The commission would also include two members of the Senate of different parties and two members of the General Assembly of different parties, as well as five public members to be appointed by the Governor, including a retired municipal court judge, municipal prosecutor, defense attorney, local law enforcement officer, and victims’ rights advocate.

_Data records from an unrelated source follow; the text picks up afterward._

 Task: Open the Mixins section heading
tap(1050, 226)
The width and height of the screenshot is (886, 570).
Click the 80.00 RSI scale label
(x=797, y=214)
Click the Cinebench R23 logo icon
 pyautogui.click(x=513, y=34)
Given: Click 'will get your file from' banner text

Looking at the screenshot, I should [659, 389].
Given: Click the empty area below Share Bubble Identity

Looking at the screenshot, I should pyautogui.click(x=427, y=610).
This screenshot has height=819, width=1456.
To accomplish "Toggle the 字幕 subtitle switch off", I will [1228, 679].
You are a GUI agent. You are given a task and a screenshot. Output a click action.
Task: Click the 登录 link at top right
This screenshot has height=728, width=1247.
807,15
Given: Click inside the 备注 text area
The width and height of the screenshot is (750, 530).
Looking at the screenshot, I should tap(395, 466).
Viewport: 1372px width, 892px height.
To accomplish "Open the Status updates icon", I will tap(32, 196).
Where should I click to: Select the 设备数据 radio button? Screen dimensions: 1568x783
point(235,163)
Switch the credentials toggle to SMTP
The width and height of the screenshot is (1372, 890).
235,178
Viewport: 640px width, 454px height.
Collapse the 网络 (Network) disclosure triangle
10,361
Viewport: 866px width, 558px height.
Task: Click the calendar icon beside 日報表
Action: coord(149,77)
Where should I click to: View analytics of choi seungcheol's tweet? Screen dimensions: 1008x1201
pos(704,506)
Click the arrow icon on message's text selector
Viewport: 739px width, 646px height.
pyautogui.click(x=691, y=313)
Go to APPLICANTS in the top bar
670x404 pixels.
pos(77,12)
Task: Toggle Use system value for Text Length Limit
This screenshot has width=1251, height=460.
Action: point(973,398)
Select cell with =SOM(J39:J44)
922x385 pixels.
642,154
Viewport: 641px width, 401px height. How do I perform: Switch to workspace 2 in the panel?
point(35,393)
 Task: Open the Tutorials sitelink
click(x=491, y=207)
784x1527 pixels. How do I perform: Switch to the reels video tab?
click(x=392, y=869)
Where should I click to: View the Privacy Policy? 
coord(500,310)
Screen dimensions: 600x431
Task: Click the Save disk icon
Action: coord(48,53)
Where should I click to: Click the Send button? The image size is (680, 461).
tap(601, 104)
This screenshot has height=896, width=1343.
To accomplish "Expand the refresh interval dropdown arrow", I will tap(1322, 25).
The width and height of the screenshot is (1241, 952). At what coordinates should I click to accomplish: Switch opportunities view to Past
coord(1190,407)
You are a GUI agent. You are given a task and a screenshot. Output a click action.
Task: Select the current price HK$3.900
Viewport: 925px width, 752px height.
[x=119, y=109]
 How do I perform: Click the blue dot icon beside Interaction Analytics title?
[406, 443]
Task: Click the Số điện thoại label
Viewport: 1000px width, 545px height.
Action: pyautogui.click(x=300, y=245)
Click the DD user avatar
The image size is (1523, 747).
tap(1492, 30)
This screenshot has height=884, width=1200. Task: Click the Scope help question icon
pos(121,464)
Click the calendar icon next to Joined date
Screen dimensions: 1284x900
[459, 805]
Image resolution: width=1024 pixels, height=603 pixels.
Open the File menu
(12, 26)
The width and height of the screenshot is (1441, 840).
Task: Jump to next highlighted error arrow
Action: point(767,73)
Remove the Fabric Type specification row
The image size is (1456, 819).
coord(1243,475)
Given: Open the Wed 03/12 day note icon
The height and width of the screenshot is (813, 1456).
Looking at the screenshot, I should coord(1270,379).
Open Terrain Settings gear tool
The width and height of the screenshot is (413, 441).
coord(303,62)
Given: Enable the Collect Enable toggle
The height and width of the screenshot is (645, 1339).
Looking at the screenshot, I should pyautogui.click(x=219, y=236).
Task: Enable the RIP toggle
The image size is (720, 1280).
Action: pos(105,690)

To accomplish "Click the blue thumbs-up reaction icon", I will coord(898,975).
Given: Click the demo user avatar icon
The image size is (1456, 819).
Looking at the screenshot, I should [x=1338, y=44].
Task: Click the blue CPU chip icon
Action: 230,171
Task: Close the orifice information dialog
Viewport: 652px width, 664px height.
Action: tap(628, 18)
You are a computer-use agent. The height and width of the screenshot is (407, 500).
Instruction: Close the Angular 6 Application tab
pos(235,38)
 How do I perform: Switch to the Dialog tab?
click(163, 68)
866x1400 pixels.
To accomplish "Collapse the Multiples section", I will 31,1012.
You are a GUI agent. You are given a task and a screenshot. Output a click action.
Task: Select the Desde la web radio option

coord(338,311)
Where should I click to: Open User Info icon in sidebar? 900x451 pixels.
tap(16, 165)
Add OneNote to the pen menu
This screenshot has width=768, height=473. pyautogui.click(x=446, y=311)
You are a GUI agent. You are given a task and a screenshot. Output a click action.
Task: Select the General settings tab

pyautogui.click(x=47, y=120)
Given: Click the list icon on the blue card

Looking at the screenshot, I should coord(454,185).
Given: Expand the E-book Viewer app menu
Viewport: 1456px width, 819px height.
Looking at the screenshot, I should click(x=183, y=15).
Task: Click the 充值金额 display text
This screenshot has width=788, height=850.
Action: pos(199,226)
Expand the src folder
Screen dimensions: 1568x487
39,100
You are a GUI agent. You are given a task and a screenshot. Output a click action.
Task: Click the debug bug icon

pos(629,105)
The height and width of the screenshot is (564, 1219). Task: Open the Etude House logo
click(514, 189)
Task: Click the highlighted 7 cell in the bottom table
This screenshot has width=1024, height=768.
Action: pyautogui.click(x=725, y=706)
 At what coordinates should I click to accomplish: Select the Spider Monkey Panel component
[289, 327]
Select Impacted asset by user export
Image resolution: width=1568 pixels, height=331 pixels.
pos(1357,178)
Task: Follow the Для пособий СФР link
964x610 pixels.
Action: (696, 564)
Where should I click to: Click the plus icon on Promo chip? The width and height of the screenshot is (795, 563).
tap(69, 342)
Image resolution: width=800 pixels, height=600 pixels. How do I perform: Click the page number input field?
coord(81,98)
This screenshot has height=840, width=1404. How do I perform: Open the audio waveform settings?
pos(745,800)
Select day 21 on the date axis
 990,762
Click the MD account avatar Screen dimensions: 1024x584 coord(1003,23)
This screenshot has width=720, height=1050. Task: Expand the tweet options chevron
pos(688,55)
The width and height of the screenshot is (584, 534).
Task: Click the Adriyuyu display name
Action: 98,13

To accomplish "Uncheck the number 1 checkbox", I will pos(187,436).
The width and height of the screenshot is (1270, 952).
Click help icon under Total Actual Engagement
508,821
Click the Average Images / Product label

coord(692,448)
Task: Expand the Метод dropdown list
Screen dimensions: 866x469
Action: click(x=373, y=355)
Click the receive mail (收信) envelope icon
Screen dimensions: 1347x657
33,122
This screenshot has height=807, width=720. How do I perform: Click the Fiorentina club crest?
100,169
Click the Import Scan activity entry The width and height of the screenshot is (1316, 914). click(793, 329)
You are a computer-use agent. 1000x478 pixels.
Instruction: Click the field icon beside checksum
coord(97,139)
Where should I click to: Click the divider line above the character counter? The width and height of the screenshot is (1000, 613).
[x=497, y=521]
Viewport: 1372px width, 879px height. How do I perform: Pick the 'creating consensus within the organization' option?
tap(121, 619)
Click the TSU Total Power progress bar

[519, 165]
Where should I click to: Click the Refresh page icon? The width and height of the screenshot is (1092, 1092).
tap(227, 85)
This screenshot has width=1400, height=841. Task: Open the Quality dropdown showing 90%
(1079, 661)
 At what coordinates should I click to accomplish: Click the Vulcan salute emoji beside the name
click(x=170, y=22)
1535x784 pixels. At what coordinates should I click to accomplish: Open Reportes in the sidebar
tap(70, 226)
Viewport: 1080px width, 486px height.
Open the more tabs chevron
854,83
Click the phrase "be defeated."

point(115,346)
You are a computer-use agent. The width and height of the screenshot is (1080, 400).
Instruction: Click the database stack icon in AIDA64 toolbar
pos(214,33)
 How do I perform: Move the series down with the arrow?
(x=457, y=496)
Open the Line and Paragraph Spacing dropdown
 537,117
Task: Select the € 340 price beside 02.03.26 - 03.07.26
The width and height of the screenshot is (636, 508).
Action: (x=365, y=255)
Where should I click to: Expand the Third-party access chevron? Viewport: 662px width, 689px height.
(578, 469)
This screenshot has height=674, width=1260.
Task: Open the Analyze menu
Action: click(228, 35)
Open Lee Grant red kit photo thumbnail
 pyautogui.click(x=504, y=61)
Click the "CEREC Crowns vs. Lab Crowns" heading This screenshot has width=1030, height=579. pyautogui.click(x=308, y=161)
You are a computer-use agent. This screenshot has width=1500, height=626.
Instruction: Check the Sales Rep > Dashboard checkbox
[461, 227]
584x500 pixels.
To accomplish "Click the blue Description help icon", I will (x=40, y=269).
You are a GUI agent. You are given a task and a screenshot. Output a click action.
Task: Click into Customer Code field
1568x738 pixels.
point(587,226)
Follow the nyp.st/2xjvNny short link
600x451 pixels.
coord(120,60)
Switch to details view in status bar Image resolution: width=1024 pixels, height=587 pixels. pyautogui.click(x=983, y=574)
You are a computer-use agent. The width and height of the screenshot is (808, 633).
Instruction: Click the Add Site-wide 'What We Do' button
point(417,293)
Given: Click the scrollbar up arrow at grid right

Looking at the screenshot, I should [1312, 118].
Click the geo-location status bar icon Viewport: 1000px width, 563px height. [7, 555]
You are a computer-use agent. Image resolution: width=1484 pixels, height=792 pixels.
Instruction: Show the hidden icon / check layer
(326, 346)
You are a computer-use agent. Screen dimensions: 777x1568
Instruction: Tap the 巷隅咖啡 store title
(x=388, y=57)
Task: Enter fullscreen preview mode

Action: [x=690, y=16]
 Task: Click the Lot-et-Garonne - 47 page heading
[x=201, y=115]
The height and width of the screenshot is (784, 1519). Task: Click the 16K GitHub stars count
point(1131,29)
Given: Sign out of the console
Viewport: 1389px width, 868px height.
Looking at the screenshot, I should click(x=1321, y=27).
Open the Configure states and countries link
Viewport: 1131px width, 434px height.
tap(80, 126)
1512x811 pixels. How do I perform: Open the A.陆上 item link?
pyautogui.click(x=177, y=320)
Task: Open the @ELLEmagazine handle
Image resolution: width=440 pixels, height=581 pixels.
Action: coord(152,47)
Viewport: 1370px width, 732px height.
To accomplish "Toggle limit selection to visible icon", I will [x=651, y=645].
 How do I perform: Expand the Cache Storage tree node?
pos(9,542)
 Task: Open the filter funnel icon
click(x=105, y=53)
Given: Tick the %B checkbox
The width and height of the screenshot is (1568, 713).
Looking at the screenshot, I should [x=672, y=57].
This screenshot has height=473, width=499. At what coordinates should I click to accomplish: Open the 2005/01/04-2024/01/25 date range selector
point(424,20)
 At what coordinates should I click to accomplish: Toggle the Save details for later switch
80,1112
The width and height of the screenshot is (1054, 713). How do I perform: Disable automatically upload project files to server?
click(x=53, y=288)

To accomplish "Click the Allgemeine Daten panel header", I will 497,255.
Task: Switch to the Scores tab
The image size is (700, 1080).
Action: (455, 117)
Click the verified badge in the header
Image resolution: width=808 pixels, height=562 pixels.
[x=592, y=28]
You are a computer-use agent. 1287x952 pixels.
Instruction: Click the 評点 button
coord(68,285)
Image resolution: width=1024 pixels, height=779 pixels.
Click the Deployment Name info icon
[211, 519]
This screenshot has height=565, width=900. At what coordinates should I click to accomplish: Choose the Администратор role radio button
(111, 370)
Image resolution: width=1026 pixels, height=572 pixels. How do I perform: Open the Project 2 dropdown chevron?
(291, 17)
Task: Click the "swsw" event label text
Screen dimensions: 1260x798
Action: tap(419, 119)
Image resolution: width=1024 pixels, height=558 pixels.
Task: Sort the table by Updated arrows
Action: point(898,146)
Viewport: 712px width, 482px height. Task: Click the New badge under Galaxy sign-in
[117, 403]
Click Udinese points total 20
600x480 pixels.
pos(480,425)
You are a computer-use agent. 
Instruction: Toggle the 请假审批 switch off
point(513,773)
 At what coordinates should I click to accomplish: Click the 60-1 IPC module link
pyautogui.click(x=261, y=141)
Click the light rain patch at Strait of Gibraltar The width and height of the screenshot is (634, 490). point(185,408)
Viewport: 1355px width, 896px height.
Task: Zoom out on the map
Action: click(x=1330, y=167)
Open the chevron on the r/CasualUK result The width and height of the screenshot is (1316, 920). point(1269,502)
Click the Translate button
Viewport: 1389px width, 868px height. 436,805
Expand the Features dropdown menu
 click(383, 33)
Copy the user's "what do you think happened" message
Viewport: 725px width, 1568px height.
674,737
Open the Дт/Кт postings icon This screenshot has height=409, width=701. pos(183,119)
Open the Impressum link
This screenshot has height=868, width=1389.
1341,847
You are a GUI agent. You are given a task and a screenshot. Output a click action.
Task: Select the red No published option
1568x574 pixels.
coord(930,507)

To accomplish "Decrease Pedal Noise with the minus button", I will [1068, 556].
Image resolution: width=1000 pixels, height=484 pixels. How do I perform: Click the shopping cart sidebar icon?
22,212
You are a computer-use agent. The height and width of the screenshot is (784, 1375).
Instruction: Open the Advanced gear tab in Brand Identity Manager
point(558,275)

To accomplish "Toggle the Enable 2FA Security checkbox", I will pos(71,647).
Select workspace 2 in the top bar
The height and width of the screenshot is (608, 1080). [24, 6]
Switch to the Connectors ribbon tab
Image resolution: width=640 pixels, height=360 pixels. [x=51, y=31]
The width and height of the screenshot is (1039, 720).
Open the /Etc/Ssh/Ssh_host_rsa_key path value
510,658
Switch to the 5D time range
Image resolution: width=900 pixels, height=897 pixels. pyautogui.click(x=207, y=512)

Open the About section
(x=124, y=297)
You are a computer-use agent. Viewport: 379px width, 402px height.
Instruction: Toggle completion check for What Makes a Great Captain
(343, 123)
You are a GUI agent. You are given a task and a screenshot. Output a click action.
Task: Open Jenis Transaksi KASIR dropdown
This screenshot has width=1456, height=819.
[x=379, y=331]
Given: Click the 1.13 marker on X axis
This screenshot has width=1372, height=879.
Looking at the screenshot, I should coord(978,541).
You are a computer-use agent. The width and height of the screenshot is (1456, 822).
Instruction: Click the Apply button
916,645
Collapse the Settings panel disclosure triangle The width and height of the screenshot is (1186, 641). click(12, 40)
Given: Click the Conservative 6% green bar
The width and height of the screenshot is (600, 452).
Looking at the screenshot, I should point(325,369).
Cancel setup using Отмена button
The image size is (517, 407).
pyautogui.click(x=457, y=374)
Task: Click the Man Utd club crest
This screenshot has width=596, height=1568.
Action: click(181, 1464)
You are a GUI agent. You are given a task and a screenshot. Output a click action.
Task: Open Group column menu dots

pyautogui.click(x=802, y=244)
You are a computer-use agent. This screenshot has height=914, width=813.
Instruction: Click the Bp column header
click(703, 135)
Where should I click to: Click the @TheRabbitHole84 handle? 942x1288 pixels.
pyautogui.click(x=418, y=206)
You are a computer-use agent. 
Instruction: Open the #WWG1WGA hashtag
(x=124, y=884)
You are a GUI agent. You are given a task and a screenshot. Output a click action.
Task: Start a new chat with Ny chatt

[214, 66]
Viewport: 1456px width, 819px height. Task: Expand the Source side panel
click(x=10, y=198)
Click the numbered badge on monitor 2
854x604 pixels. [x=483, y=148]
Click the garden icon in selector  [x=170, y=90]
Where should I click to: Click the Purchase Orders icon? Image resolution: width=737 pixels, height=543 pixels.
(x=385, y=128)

Among the issues the commission would be tasked with considering are:
1) the effectiveness of the state’s current penalties for driving under the influence (DUI), refusing to submit to a breathalyzer test, driving with a suspended license for DUI, driving without a court-ordered ignition interlock device (IID), and related offenses, in preventing drunk and impaired driving and discouraging repeat offenses;
2) the state’s compliance with current federal law and regulations regarding repeat DUI offenders;
3) the need and practicality of proposals to extend the requirement of IIDs to first-time drunk driving offenders, the need for infrastructure to assure compliance with court-ordered IID installation and monitor IID “lockouts,” and the desirability of alternatives or exceptions to the use of IIDs;
4) the collective economic impact of fines, fees, surcharges, automobile insurance rates, ignition interlock costs, and loss of employment on drivers convicted of drunk or impaired driving;
5) improved responses to repeat offenders, including screening and treatment for alcohol or drug addiction, medication-assisted therapies, IIDs, electronic monitoring, intensive supervision, and criminal prosecution;
6) identifying the most effective delivery of screening and treatment for alcohol or drug addicted convicted drivers, including an examination of the costs and benefits of restructuring county-based Intoxicated Driver Resource Centers into regional addiction, treatment, and counseling centers administered by the Department of Human Services;
7) the need for procedural safeguards to guide the administrative release of convicted drivers sentenced to jail time to participate in work release or similar programs;
8) the modernization of distribution formulas for alcohol tax revenues dedicated to DUI enforcement;
9) the potential impact of the New Jersey Supreme Court’s holding in State v. Denelsbeck that additional penalties imposed on repeat offenders may trigger the right to a jury trial;
10) whether enhanced penalties for drunk drivers with high-blood alcohol content levels or driving in a school zone are effective in reducing DUI and DUI recidivism;
11) whether a restricted-use driver’s license should be made available to drunk and impaired offenders as an alternative to full loss of driving privileges or in combination with other penalties;
12) ensuring the safety of the public while DUI charges are pending, including use of pre-conviction administrative suspensions, IIDs, or electronic monitoring;
13) improving interagency communication and the integration of state and local automated systems to administer compliance with post-conviction DUI penalties, treatment, and release conditions; and
14) other evidence-based best practices for addressing the problem of drunk and impaired driving.
The commission is to organize within 30 days after a majority of its members have been appointed and report its findings and recommendations, including legislative proposals, to the Governor and to the Legislature within 12 months of organizing.